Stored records
=== Section Start ===
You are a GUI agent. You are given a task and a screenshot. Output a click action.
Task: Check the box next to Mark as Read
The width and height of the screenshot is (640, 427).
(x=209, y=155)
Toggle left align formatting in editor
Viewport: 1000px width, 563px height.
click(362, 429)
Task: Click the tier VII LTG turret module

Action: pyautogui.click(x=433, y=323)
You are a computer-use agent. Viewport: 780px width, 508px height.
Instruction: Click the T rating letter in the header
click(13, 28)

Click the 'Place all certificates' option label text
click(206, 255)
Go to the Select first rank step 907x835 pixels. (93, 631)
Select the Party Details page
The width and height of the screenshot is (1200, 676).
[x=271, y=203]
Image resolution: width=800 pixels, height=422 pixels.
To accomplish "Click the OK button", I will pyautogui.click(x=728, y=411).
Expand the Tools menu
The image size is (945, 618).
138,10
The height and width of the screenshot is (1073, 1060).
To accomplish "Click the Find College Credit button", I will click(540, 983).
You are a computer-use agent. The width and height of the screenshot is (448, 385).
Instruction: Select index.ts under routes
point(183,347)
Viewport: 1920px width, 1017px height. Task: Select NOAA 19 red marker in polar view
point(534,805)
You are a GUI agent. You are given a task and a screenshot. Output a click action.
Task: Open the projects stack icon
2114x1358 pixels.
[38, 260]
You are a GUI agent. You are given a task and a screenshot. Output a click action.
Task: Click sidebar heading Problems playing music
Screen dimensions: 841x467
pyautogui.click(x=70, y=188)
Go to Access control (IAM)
=== Section End ===
→ TASK
Wherever the word "accomplish" turns up in the records above, copy the line that holds it.

→ ANSWER TO THIS EXERCISE
To accomplish "Click the OK button", I will pyautogui.click(x=728, y=411).
To accomplish "Click the Find College Credit button", I will click(540, 983).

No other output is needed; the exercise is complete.